X... par le syndicat Force ouvrière des salariés d'entreprises de propreté de la région Ile-de-France en qualité de représentant de section syndicale du 3 janvier 2017 ; Attendu que les sociétés Aquanet services, Cofrem et Afranett font grief au jugement de les débouter de leurs demandes et de confirmer la désignation de M.

X... en qualité de représentant de section syndicale au sein de l'unité économique et sociale formée par les sociétés Cofrem, Afranett et Aquanet service alors, selon le moyen : 1°/ qu'un syndicat ne peut exercer ses prérogatives au sein de l'entreprise, et en particulier désigner un représentant de section syndicale, qu'à la condition de satisfaire, notamment, au critère de transparence financière, lequel doit être satisfait de manière autonome et permanente ; que ce critère de transparence financière doit être satisfait à la date de la désignation et que son effectivité implique qu'à cette date, le syndicat ait régulièrement et diligemment fait publier les comptes afférents au dernier exercice clos avant la désignation ; qu'en l'espèce, il ressort des constatations du tribunal que, à la date de la désignation de M.

X... le 3 janvier 2017, les comptes de l'exercice 2015 du syndicat Force ouvrière des entreprises de propreté n'étaient ni approuvés ni publiés, ce qui n'interviendra que postérieurement à la contestation de la décision, en mars et avril 2017, soit un an et demi après la clôture de l'exercice ; qu'il s'évinçait que le syndicat avait été gravement négligent dans la publication de ses comptes et ne justifiait pas, ce faisant, de la satisfaction du critère de transparence financière ; qu'en affirmant le contraire, au motif erroné qu'il ne pouvait être exigé du syndicat que ses comptes 2015 soient établis et approuvés avant la fin de l'année 2016, soit avant la nomination de M.

X... le 3 janvier 2017, le tribunal a violé l'article L. 2121-1 du code du travail, ensemble les articles L. 2135-1, L. 2135-5 et D. 2135-1 et suivants du même code ; 2°/ que l'effectivité et l'actualité de la transparence financière du syndicat s'apprécie au moment de l'exercice des prérogatives syndicales dans l'entreprise ; que, par suite, les comptes publiés par le syndicat ne doivent pas être obsolètes au moment de la désignation du représentant de section syndicale et le juge doit apprécier le respect du critère au regard des comptes pertinents, au regard de l'obligation pesant sur le syndicat de tenir et de faire publier des comptes annuels à la clôture de l'exercice ; que dès lors, en jugeant qu'il ne pouvait être exigé en l'espèce que les comptes 2015 soient établis et approuvés avant la fin de l'année 2016, soit avant la nomination de M.

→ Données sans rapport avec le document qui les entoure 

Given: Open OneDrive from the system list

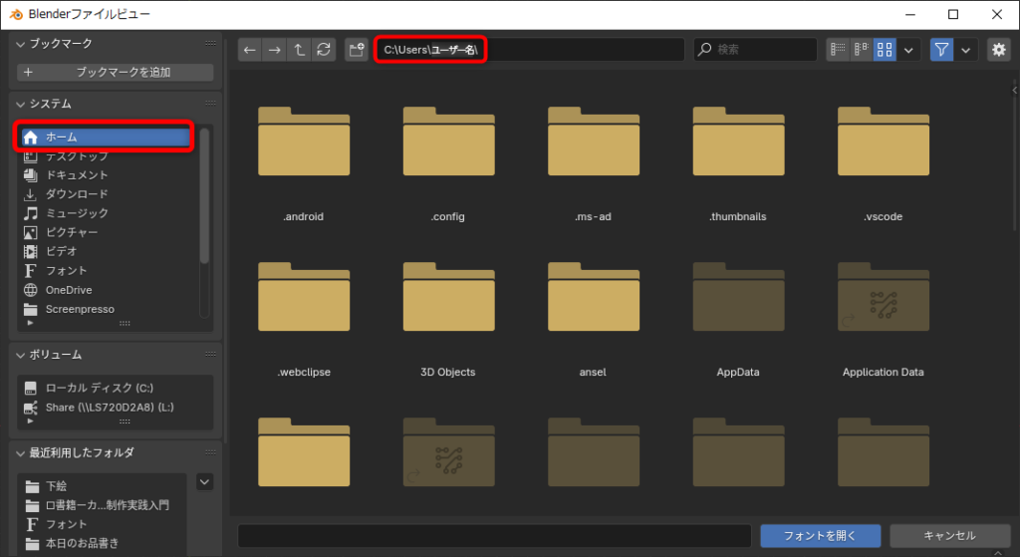Looking at the screenshot, I should click(68, 290).
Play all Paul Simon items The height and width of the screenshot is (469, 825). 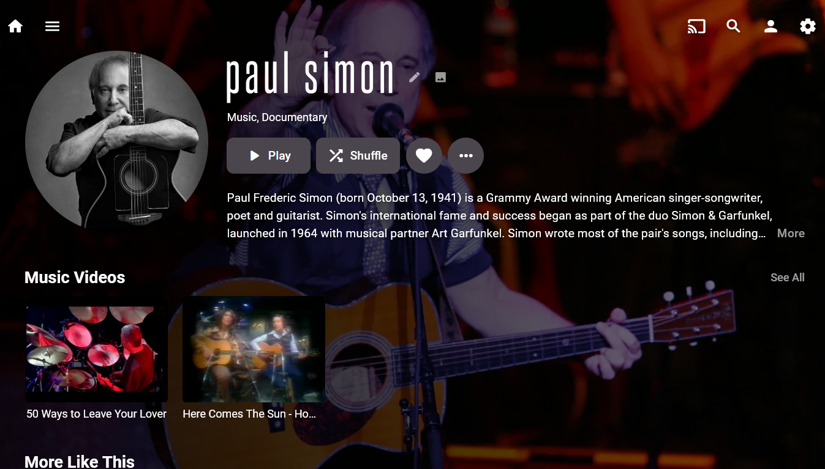coord(268,155)
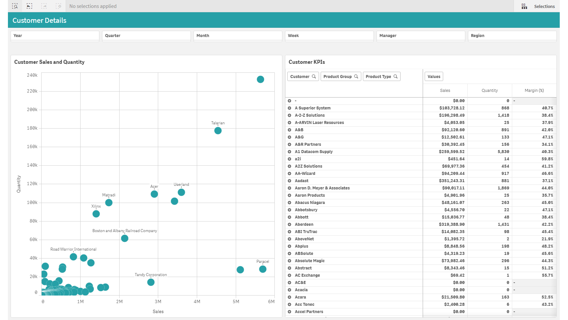Select the Talarian bubble in the scatter plot
The width and height of the screenshot is (568, 320).
click(x=218, y=131)
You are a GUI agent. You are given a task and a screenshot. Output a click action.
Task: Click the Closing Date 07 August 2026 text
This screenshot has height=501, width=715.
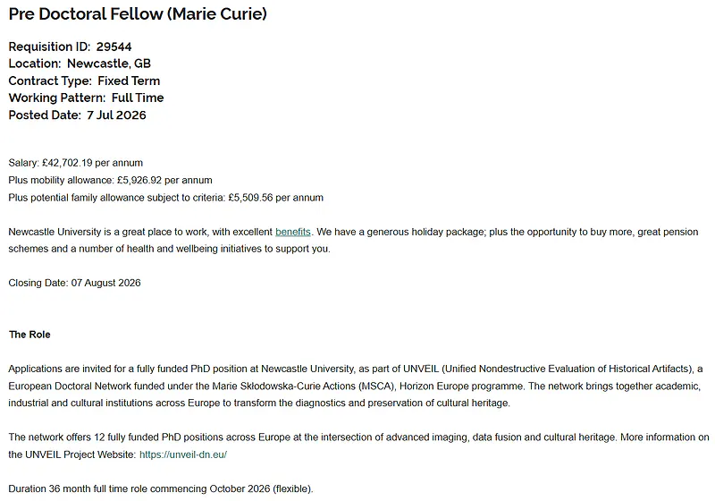[x=74, y=283]
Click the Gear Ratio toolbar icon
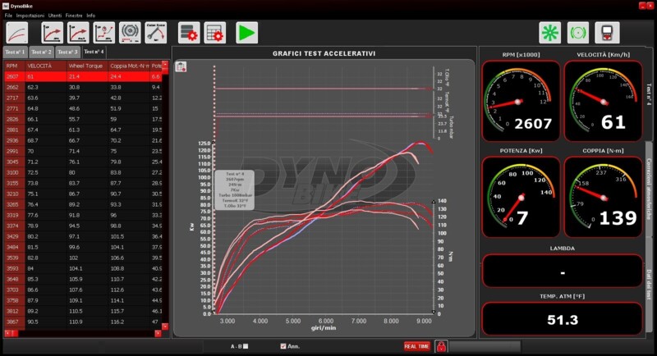 click(x=155, y=33)

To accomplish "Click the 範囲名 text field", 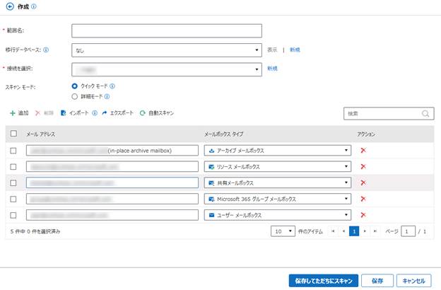I will point(167,30).
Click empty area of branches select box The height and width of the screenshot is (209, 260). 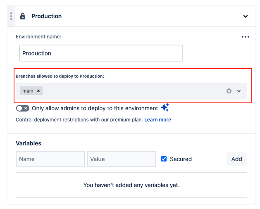132,91
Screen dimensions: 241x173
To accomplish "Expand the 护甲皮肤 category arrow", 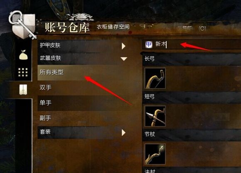I will tap(123, 46).
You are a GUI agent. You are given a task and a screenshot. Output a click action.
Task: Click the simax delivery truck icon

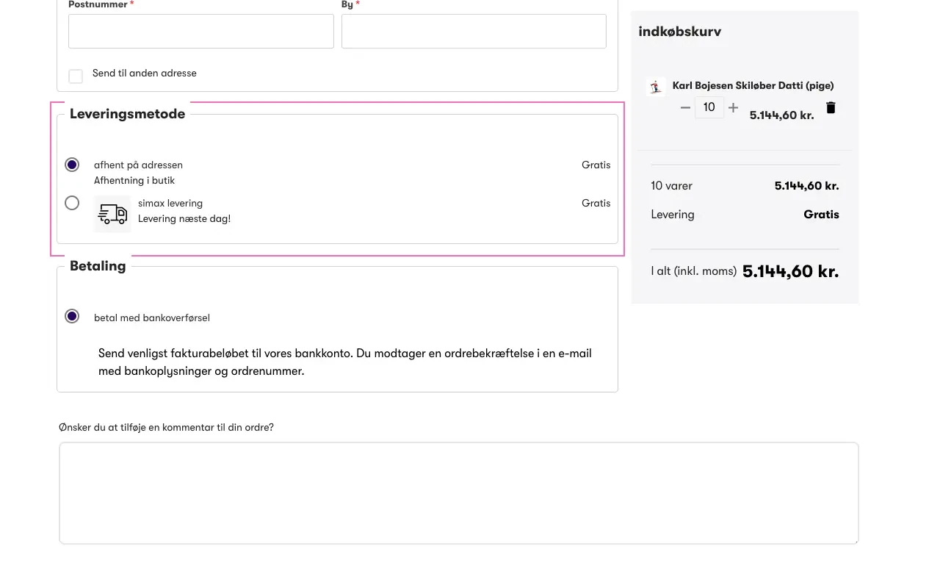pyautogui.click(x=112, y=214)
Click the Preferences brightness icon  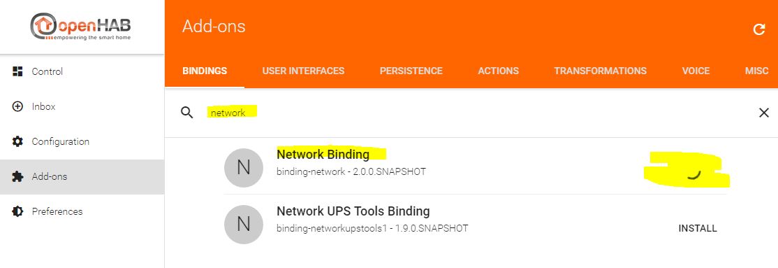coord(17,211)
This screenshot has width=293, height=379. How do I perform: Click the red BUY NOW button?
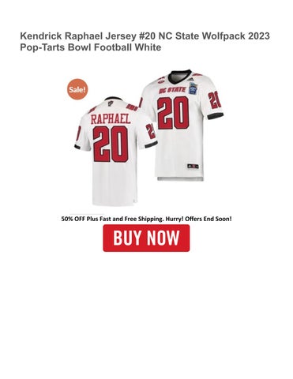[x=146, y=238]
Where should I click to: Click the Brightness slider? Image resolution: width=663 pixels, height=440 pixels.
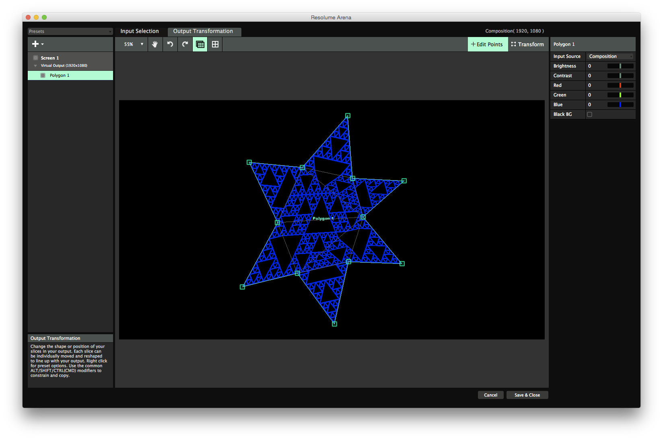620,66
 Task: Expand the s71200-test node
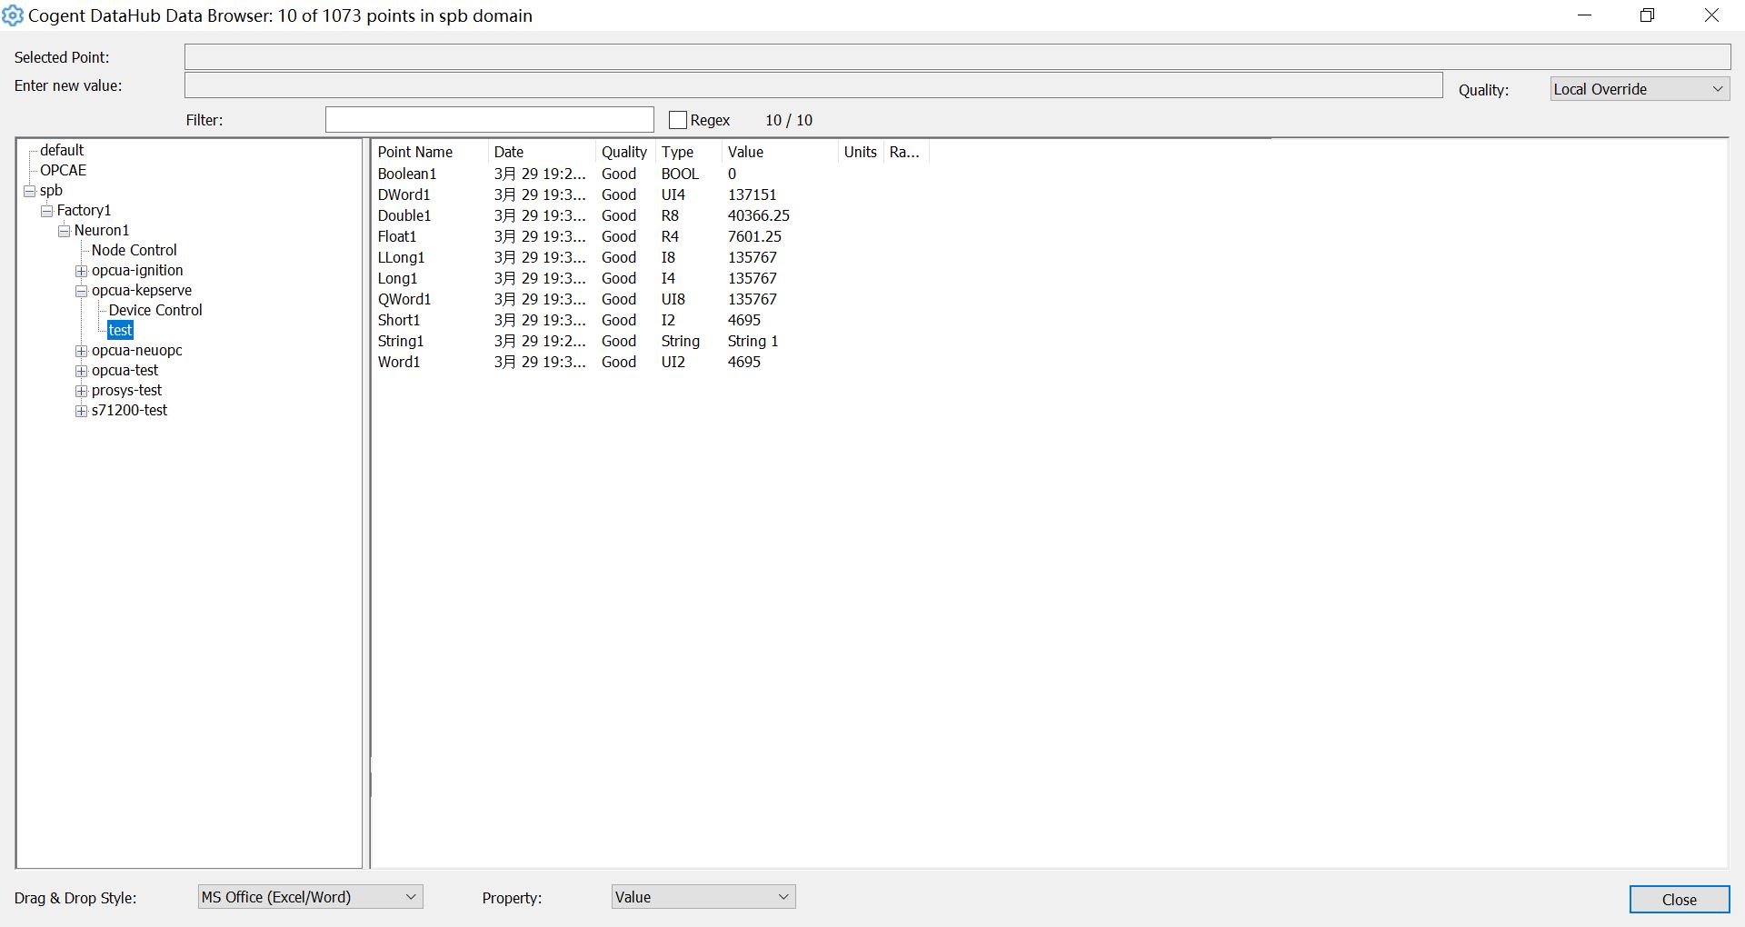82,411
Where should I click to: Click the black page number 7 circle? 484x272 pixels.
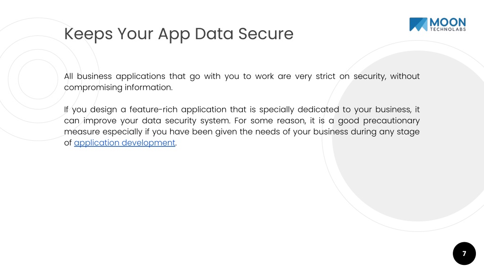(x=464, y=254)
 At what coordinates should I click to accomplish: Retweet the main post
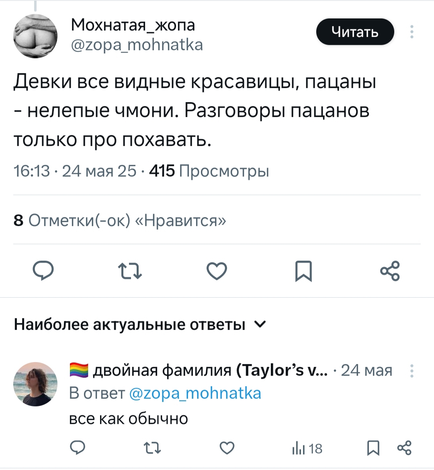pos(129,270)
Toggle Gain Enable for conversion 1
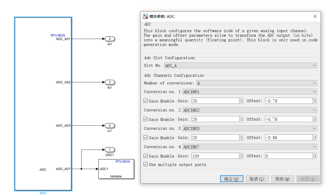Image resolution: width=329 pixels, height=195 pixels. pyautogui.click(x=146, y=101)
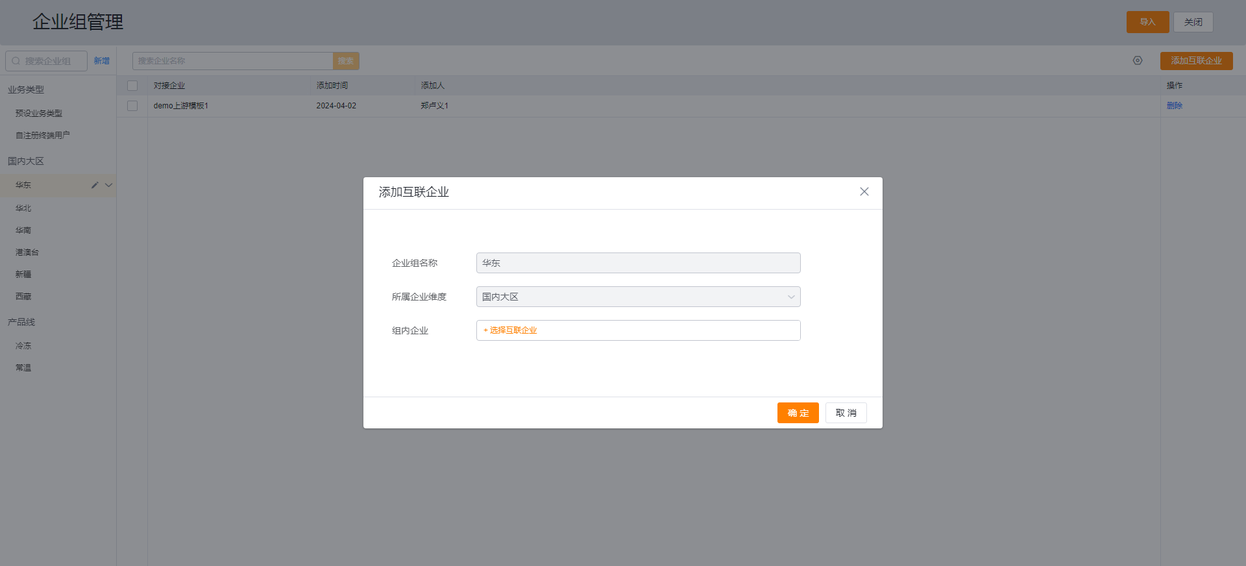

X... le 3 janvier 2017, le tribunal a statué par un motif radicalement inopérant et privé sa décision de base légale au regard de l'article L. 2121-1 du code du travail, ensemble les articles L. 2135-1, L. 2135-5 et D. 2135-1 et suivants du même code ; Mais attendu que les documents comptables dont la loi impose la confection et la publication ne constituent que des éléments de preuve de la transparence financière, leur défaut pouvant dès lors être suppléé par d'autres documents produits par le syndicat et que le juge doit examiner ; Et attendu qu'ayant constaté que le syndicat Force ouvrière des salariés d'entreprises de propreté de la région Ile-de-France avait, avant la nomination de M.

X... en qualité de représentant de section syndicale le 3 janvier 2017, fait établir ses comptes 2013 et 2014 par un expert-comptable le 7 juin 2016, les avait fait approuver par le conseil syndical le 22 juin 2016 et publier auprès de la Direccte le 20 août 2016 et que les comptes 2015 avaient été approuvés et publiés à la Direccte en mars et avril 2017, le tribunal a pu en déduire que le critère de transparence financière était satisfait lors de la désignation de M.